Евгений Войскунский - Кронштадт
Но вряд ли видит Толоконников привычный кронштадтский пейзаж. Мысли его далеко отсюда. Он и прежде был замкнут и молчалив по натуре, а теперь, когда исчез Федор со своей лодкой, замкнулся еще больше.
Как ушла лодка в начале июня, так и нет от нее вестей. Ни слуху ни духу, ни единой радиограммы. Может, Федор соблюдает радиомолчание, опасаясь, что немцы запеленгуют работу лодочной рации? Но после прорыва заграждений он должен был донести о выходе в Балтику. Два месяца прошло… предел автономного плавания… Погиб — так считают на подплаве. Так сказали Владимиру Толоконникову в штабе бригады подводных лодок, куда он обратился с запросом. Погиб Федор со своей «щукой», погибли еще две лодки, вышедшие после него. Наверное, подорвались на минах, перегородивших залив. Выходы лодок приостановлены…

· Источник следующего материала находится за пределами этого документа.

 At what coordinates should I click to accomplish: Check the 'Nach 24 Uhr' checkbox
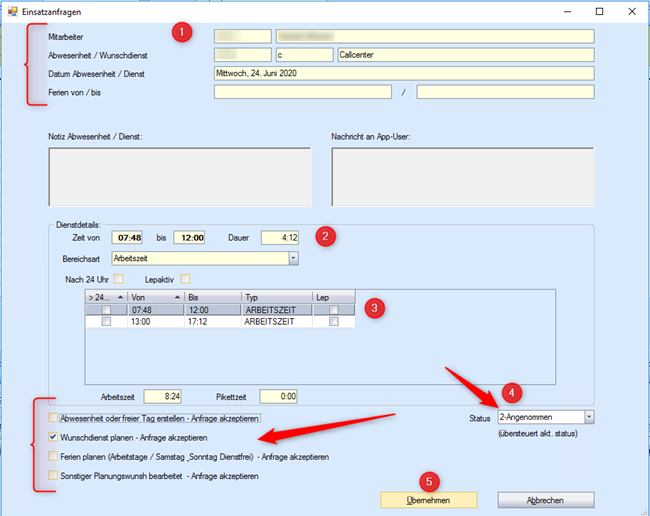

А Владимир Толоконников не верит, что Федор погиб. Что-то случилось с лодочной рацией. Федор молчит вынужденно, а лодка его, может, вот в эти минуты форсирует заграждения. В мрачной темноте подводного мира идет, задевая минрепы… Скрежещут минрепы по бортам, натягиваясь, опуская рогатые шары… Много, много накидали мин… Почему позволили противнику засорить залив? Это кто-то спросил адмирала — это Юра Иноземцев спросил однажды, но не получил убедительного ответа. Да и кто ж ответит на это? за это?.. Так сложились военные обстоятельства — вот и весь ответ, никто не виноват, и кто-то ведь должен прорываться сквозь проклятые заграждения. Кто-то должен был пойти первым — и не вернуться… Чтоб уцелели другие, которых не выпустили в море…
Так думает Владимир Толоконников в жаркий августовский день на мостике «Гюйса», глядя невидящим взглядом на гавань, примолкнувшую в этот обеденный час. Всюду на кораблях сейчас стучат ложки по стенкам мисок, в кубриках и кают-компаниях обедают, травят морскую «травлю», просят (и получают или не получают) добавки. Невозможно представить себе, чтобы Федор и его корабль были мертвы!
Между тем внизу, в кают-компании, щелкает в динамике, и торжественный голос диктора произносит:
— Говорит Москва. Работают все радиостанции Советского Союза. Через несколько минут будет передано важное сообщение.
Грянула бравурная музыка.
— Это Орел, — говорит Козырев.
— Где Николай Иванович? — спрашивает Иноземцев. — Сходи, Помилуйко, позови замполита.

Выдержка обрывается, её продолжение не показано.